TEXTAUSZUG -
****************

Eine Band, die wir vor diesem Schicksal bewahren sollten sind LAST ONE DYING  aus Köln, die einfach nur guten Heavy Metal mit Melodien machen und einen Sänger haben, der ab und zu zeigt, das er auch singen kann. Das ist ja schließlich kein Verbrechen, oder? Und wenn es selbst mir gefällt, kann es ja auch nicht so schlimm sein…

Logo

 

Einen Tag nach der Releaseparty zum wunderbaren Album The Hour of Lead traf sich Vampster mit dem Sänger Jan Hades Müller in seine Wohnung in Köln, unweit der Stromberg-Brücke zu einem kleinen Plausch über Dies und Das und den Kinderkanal…

Was habt ihr als Band für eine Erwartung an einen CD-Release generell, so als Band an der Schwelle?

Das kann man gar nicht so genau sagen. Nach dem überraschenden Erfolg unserer EP sind wir natürlich etwas verwöhnt, aber man muss trotzdem abwarten, was die CD bringt. Wir sind froh, dass sie erschienen ist, werden sie ordentlich bespielen und hoffen, dass sie den Weg in viele Haushalte findet.

Ihr habt eine Art Vertriebsdeal oder ist es doch ein Labeldeal?

Es ist schon ein Labeldeal mit Good Old Boys Records, einem kleinen Indie-Label, das sich bisher nicht so auf den Metal-Markt konzentriert hat und diese Experiment nun mit uns wagen will. Als Vertrieb hängt da Intergroove dran, die ja relativ groß sind. Es ist schon ein klassischer Plattenvertrag.

****************

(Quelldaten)
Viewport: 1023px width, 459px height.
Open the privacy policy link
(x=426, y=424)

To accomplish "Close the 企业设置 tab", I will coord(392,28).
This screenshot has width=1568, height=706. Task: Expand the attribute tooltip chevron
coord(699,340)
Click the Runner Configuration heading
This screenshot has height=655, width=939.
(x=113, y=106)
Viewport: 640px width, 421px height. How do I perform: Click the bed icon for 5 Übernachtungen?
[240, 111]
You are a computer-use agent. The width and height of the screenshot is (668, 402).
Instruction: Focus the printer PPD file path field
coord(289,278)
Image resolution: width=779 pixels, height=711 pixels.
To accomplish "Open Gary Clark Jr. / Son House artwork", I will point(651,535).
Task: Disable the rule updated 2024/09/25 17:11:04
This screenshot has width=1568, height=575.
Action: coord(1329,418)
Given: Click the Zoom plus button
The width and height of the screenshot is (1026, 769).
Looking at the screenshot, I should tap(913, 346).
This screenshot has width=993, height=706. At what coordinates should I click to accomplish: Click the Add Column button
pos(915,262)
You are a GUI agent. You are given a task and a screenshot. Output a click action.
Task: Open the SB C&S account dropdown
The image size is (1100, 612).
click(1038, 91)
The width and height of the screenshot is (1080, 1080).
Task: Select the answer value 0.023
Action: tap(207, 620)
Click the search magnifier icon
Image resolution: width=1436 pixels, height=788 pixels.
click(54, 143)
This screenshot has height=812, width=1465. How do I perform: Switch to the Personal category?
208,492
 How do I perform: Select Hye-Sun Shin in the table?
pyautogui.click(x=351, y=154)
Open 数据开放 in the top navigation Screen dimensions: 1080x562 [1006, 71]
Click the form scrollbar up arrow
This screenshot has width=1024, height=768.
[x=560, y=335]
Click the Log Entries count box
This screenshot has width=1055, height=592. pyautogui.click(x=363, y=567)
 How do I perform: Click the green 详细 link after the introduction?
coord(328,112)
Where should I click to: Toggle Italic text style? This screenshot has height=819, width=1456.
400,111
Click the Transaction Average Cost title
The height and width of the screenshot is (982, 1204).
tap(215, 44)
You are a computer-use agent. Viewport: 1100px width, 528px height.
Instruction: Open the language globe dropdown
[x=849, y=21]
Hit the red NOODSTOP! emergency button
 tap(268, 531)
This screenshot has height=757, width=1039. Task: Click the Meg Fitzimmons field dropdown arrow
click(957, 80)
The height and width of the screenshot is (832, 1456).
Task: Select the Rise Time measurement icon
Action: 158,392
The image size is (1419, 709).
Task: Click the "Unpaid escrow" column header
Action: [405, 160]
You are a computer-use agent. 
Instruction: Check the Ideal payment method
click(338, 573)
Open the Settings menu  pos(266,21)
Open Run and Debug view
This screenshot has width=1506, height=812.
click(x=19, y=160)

****************

ARBEITSANWEISUNGEN -
1. Fasse im Textauszug über LAST ONE DYING den Absatz, der mit „Es ist schon ein Labeldeal“ beginnt, als kurze Stichpunktliste zusammen und behalte dabei die wichtigsten Fakten bei.
2. Führe den Textauszug über LAST ONE DYING nach seinem letzten Satz weiter.
Die Einträge kommen aus einer anderen Quelle.

ERWARTETE ERGEBNISSE -
1.
- Labeldeal mit Good Old Boys Records
- Kleines Indie-Label, bisher kaum auf den Metal-Markt ausgerichtet
- Das Label wagt mit der Band dieses Experiment
- Vertrieb über Intergroove, eine relativ große Firma
- Insgesamt ein klassischer Plattenvertrag

2.
Ihr musstet aber die Studio-Aufnahmen selbst finanzieren?

 Das hatten wir sowieso schon getan. Wir sind erst mit dem fertigen Produkt an Labels heran getreten. Ich weiß aber ehrlich gesagt über die Vertragsdetails erschreckend wenig, wie ich gerade feststelle.

Heutzutage ist das für Bands mit eurem Status ja ein kritischer Punkt, denn der Plattenvertrag, wie man ihn aus den Erzählungen der Älteren kennt, mit Vorschuß, Tour. etc., den gibt es ja faktisch nicht mehr.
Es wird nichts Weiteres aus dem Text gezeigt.